● **Required task**
Duplicate these lines exactly as they appear, from the first line to the last.
··· Data
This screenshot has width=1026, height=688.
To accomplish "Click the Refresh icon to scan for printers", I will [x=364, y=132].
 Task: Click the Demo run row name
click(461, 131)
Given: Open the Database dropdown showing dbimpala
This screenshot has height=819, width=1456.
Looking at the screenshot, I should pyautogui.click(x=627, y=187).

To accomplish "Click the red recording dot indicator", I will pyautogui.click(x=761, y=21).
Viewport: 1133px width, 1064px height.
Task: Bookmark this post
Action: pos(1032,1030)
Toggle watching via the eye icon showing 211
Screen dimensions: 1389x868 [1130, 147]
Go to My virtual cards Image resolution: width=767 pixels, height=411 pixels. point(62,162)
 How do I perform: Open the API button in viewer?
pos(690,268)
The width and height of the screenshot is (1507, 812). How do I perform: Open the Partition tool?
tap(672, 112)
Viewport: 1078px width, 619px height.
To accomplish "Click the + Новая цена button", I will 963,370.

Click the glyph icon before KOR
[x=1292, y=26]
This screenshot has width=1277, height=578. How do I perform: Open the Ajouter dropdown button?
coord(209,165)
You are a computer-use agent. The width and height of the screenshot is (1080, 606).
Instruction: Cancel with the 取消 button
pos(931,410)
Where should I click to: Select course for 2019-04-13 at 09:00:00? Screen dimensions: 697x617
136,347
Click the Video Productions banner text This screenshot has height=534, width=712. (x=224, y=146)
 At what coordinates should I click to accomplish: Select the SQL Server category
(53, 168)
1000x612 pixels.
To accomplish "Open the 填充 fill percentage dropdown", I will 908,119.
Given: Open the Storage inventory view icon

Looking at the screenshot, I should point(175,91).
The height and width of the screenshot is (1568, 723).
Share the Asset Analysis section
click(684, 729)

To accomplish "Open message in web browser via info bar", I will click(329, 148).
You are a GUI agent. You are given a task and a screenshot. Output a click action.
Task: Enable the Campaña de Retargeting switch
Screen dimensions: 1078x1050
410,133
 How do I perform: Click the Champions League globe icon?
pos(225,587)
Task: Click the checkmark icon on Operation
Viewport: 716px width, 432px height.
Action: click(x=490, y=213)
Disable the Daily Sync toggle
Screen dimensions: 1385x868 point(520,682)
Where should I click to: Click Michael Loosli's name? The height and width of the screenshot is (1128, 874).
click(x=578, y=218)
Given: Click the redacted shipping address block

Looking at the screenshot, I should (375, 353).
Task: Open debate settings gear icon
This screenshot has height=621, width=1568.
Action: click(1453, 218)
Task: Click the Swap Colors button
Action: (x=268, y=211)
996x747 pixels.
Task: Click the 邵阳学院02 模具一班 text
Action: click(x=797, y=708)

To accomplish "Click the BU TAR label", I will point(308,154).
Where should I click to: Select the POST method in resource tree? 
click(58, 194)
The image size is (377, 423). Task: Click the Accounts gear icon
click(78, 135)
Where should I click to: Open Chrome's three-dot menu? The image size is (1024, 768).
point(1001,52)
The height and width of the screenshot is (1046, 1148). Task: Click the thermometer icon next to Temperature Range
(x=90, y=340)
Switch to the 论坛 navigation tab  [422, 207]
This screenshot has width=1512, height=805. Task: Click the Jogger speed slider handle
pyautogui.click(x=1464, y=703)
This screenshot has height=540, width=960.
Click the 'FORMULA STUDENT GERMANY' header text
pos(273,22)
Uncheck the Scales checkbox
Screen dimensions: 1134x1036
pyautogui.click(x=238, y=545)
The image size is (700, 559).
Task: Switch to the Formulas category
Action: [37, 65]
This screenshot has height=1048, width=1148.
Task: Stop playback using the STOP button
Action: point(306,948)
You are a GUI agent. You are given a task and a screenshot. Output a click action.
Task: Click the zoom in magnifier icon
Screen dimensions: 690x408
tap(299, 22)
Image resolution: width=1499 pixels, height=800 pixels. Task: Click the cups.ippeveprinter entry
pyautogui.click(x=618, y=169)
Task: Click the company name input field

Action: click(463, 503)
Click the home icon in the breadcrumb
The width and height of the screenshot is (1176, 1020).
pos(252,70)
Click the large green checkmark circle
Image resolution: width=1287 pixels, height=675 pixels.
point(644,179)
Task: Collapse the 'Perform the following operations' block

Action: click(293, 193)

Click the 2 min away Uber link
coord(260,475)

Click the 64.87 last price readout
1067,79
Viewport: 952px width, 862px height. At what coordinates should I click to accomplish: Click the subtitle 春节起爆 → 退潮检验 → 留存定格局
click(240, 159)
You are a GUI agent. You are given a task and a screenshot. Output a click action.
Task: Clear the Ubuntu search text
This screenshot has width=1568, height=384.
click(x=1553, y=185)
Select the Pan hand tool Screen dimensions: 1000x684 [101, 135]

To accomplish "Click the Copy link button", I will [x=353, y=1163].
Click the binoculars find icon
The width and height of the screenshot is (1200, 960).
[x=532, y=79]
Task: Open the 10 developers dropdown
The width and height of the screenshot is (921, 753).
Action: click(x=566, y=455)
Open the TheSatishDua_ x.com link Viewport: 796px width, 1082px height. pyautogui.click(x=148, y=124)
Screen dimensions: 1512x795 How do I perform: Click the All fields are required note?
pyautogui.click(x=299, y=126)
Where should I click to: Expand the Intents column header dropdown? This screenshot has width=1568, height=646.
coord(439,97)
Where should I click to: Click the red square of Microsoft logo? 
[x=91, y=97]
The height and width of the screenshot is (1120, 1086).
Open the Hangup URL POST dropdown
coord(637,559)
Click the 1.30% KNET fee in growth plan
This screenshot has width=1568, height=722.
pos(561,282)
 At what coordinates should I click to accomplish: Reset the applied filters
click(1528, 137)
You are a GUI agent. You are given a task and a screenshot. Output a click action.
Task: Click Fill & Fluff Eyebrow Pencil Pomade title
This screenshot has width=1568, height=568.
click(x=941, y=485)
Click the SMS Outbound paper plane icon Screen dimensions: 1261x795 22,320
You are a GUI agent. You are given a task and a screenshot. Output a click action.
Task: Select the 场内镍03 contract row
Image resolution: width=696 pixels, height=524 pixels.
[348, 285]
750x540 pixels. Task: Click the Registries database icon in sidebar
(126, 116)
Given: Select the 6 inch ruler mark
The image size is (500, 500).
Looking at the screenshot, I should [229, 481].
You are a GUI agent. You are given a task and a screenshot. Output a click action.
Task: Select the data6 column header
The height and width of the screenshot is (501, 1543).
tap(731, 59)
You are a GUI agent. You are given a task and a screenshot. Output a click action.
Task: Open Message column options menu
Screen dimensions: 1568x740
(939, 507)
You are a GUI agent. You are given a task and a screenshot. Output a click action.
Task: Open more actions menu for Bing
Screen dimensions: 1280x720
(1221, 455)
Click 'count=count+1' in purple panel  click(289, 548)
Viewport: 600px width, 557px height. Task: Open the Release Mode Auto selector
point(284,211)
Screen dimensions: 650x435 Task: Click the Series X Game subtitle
······
● **Solution to this problem**
This screenshot has width=1026, height=688.
To accomplish "Click the Refresh icon to scan for printers", I will [x=364, y=132].
 Task: Click the Demo run row name
click(461, 131)
Given: Open the Database dropdown showing dbimpala
This screenshot has height=819, width=1456.
Looking at the screenshot, I should pyautogui.click(x=627, y=187).

To accomplish "Click the red recording dot indicator", I will pyautogui.click(x=761, y=21).
Viewport: 1133px width, 1064px height.
Task: Bookmark this post
Action: pos(1032,1030)
Toggle watching via the eye icon showing 211
Screen dimensions: 1389x868 [1130, 147]
Go to My virtual cards Image resolution: width=767 pixels, height=411 pixels. point(62,162)
 How do I perform: Open the API button in viewer?
pos(690,268)
The width and height of the screenshot is (1507, 812). How do I perform: Open the Partition tool?
tap(672, 112)
Viewport: 1078px width, 619px height.
To accomplish "Click the + Новая цена button", I will 963,370.

Click the glyph icon before KOR
[x=1292, y=26]
This screenshot has width=1277, height=578. How do I perform: Open the Ajouter dropdown button?
coord(209,165)
You are a computer-use agent. The width and height of the screenshot is (1080, 606).
Instruction: Cancel with the 取消 button
pos(931,410)
Where should I click to: Select course for 2019-04-13 at 09:00:00? Screen dimensions: 697x617
136,347
Click the Video Productions banner text This screenshot has height=534, width=712. (x=224, y=146)
 At what coordinates should I click to accomplish: Select the SQL Server category
(53, 168)
1000x612 pixels.
To accomplish "Open the 填充 fill percentage dropdown", I will 908,119.
Given: Open the Storage inventory view icon

Looking at the screenshot, I should point(175,91).
The height and width of the screenshot is (1568, 723).
Share the Asset Analysis section
click(684, 729)

To accomplish "Open message in web browser via info bar", I will click(329, 148).
You are a GUI agent. You are given a task and a screenshot. Output a click action.
Task: Enable the Campaña de Retargeting switch
Screen dimensions: 1078x1050
410,133
 How do I perform: Click the Champions League globe icon?
pos(225,587)
Task: Click the checkmark icon on Operation
Viewport: 716px width, 432px height.
Action: click(x=490, y=213)
Disable the Daily Sync toggle
Screen dimensions: 1385x868 point(520,682)
Where should I click to: Click Michael Loosli's name? The height and width of the screenshot is (1128, 874).
click(x=578, y=218)
Given: Click the redacted shipping address block

Looking at the screenshot, I should (375, 353).
Task: Open debate settings gear icon
This screenshot has height=621, width=1568.
Action: click(1453, 218)
Task: Click the Swap Colors button
Action: (x=268, y=211)
996x747 pixels.
Task: Click the 邵阳学院02 模具一班 text
Action: click(x=797, y=708)

To accomplish "Click the BU TAR label", I will point(308,154).
Where should I click to: Select the POST method in resource tree? 
click(58, 194)
The image size is (377, 423). Task: Click the Accounts gear icon
click(78, 135)
Where should I click to: Open Chrome's three-dot menu? The image size is (1024, 768).
point(1001,52)
The height and width of the screenshot is (1046, 1148). Task: Click the thermometer icon next to Temperature Range
(x=90, y=340)
Switch to the 论坛 navigation tab  [422, 207]
This screenshot has width=1512, height=805. Task: Click the Jogger speed slider handle
pyautogui.click(x=1464, y=703)
This screenshot has height=540, width=960.
Click the 'FORMULA STUDENT GERMANY' header text
pos(273,22)
Uncheck the Scales checkbox
Screen dimensions: 1134x1036
pyautogui.click(x=238, y=545)
The image size is (700, 559).
Task: Switch to the Formulas category
Action: [37, 65]
This screenshot has height=1048, width=1148.
Task: Stop playback using the STOP button
Action: point(306,948)
You are a GUI agent. You are given a task and a screenshot. Output a click action.
Task: Click the zoom in magnifier icon
Screen dimensions: 690x408
tap(299, 22)
Image resolution: width=1499 pixels, height=800 pixels. Task: Click the cups.ippeveprinter entry
pyautogui.click(x=618, y=169)
Task: Click the company name input field

Action: click(463, 503)
Click the home icon in the breadcrumb
The width and height of the screenshot is (1176, 1020).
pos(252,70)
Click the large green checkmark circle
Image resolution: width=1287 pixels, height=675 pixels.
point(644,179)
Task: Collapse the 'Perform the following operations' block

Action: click(293, 193)

Click the 2 min away Uber link
coord(260,475)

Click the 64.87 last price readout
1067,79
Viewport: 952px width, 862px height. At what coordinates should I click to accomplish: Click the subtitle 春节起爆 → 退潮检验 → 留存定格局
click(240, 159)
You are a GUI agent. You are given a task and a screenshot. Output a click action.
Task: Clear the Ubuntu search text
This screenshot has width=1568, height=384.
click(x=1553, y=185)
Select the Pan hand tool Screen dimensions: 1000x684 [101, 135]

To accomplish "Click the Copy link button", I will [x=353, y=1163].
Click the binoculars find icon
The width and height of the screenshot is (1200, 960).
[x=532, y=79]
Task: Open the 10 developers dropdown
The width and height of the screenshot is (921, 753).
Action: click(x=566, y=455)
Open the TheSatishDua_ x.com link Viewport: 796px width, 1082px height. pyautogui.click(x=148, y=124)
Screen dimensions: 1512x795 How do I perform: Click the All fields are required note?
pyautogui.click(x=299, y=126)
Where should I click to: Expand the Intents column header dropdown? This screenshot has width=1568, height=646.
coord(439,97)
Where should I click to: Click the red square of Microsoft logo? 
[x=91, y=97]
The height and width of the screenshot is (1120, 1086).
Open the Hangup URL POST dropdown
coord(637,559)
Click the 1.30% KNET fee in growth plan
This screenshot has width=1568, height=722.
pos(561,282)
 At what coordinates should I click to accomplish: Reset the applied filters
click(1528, 137)
You are a GUI agent. You are given a task and a screenshot. Output a click action.
Task: Click Fill & Fluff Eyebrow Pencil Pomade title
This screenshot has width=1568, height=568.
click(x=941, y=485)
Click the SMS Outbound paper plane icon Screen dimensions: 1261x795 22,320
You are a GUI agent. You are given a task and a screenshot. Output a click action.
Task: Select the 场内镍03 contract row
Image resolution: width=696 pixels, height=524 pixels.
[348, 285]
750x540 pixels. Task: Click the Registries database icon in sidebar
(126, 116)
Given: Select the 6 inch ruler mark
The image size is (500, 500).
Looking at the screenshot, I should [229, 481].
You are a GUI agent. You are given a task and a screenshot. Output a click action.
Task: Select the data6 column header
The height and width of the screenshot is (501, 1543).
tap(731, 59)
You are a GUI agent. You are given a task and a screenshot. Output a click action.
Task: Open Message column options menu
Screen dimensions: 1568x740
(939, 507)
You are a GUI agent. You are given a task and a screenshot. Output a click action.
Task: Open more actions menu for Bing
Screen dimensions: 1280x720
(1221, 455)
Click 'count=count+1' in purple panel  click(289, 548)
Viewport: 600px width, 557px height. Task: Open the Release Mode Auto selector
point(284,211)
Screen dimensions: 650x435 Task: Click the Series X Game subtitle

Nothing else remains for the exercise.